Hel Lighthouse is an active lighthouse in the town of Hel, Pomeranian Voivodeship in Poland.  It is situated at the eastern tip of the Hel Peninsula and guides ship traffic into Gdańsk Bay and the Bay of Puck.

History 
The lighthouse on Hel has its origins in the 16th century when a fire was lit on the church tower at a height of 116 feet to guide ships. The structure burned down. In 1638 locals asked Gdańsk authorities to build a lighthouse on the peninsula. After deliberation, a wooden structure was erected circa 1640, with a range of about 6 miles. In 1667 it burned down, too.

Two further attempts at construction failed as well. However, seafaring in this area of the Baltic remained hazardous, so around 1790 another effort was made. A site was allocated, including a lighthouse-keeper's residence. The light was to be lit every day.

Though effectiveness improved, the lighthouse soon faced the problem of being obscured by growing trees. The construction of the first brick lighthouse started in 1806. Due to civil wars the effort dragged on until 1826.

The brick lighthouse wasn't high enough and ships continued to sink between Jastarnia and Hel. A cannon was placed at the lighthouse, fired every four minutes, as a sound signal. This continued until the gunner died in 1910. A stone commemorates the event to this day.

More improvements followed. The light source switched to a paraffin lamp and the structure was renovated. Electric light was installed in 1938 in the form of a 3000 watt bulb. During World War II Germans decided to take down the structure, since it presented a perfect target for air raids.

## [Objective]
According to the passage on Hel Lighthouse, what event ended the firing of the cannon placed at the lighthouse? You won't need the lines that come next.

## [Information supplied]
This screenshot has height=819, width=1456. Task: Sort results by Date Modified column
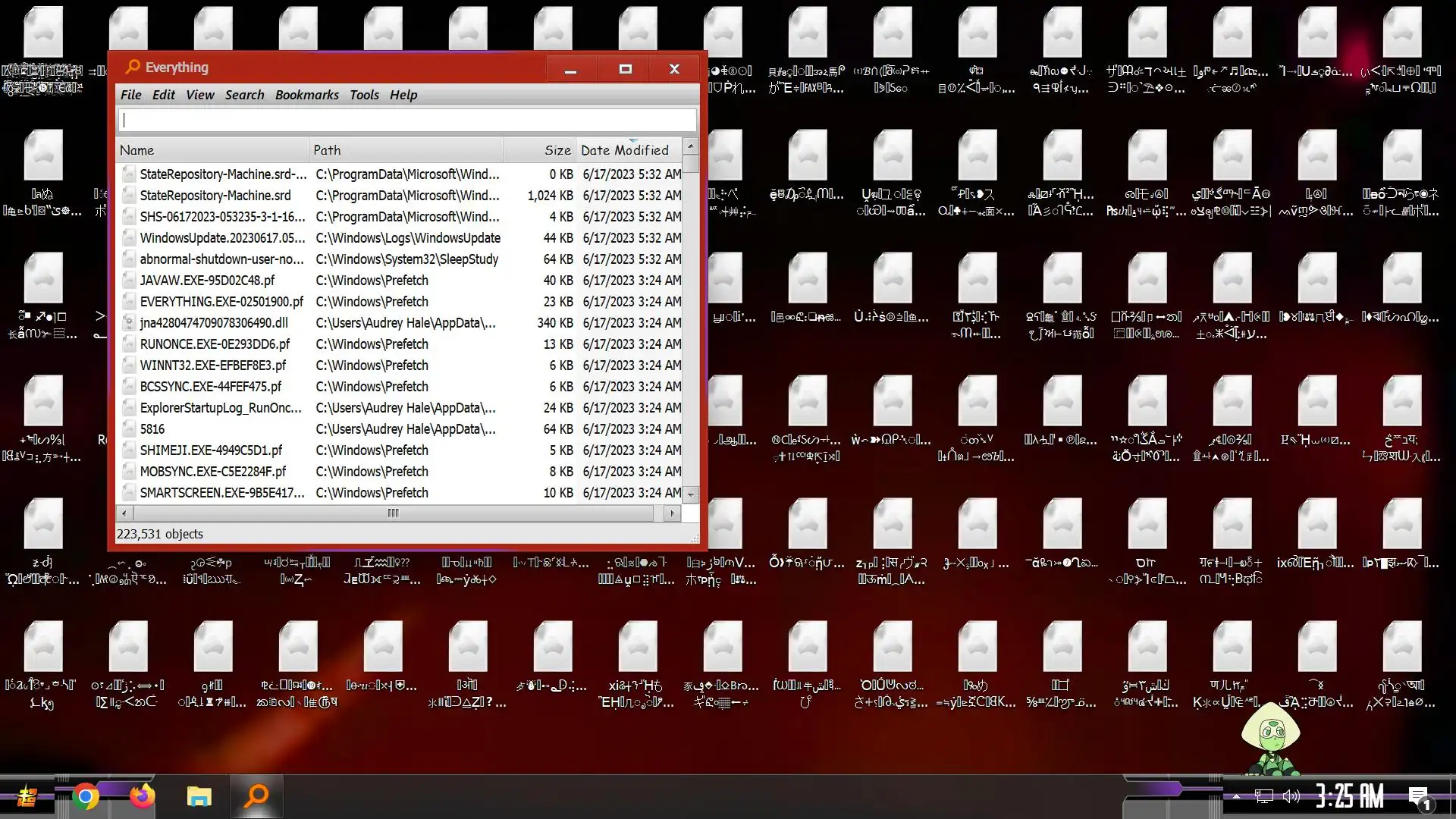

## [Answer in full]
The death of the gunner in 1910.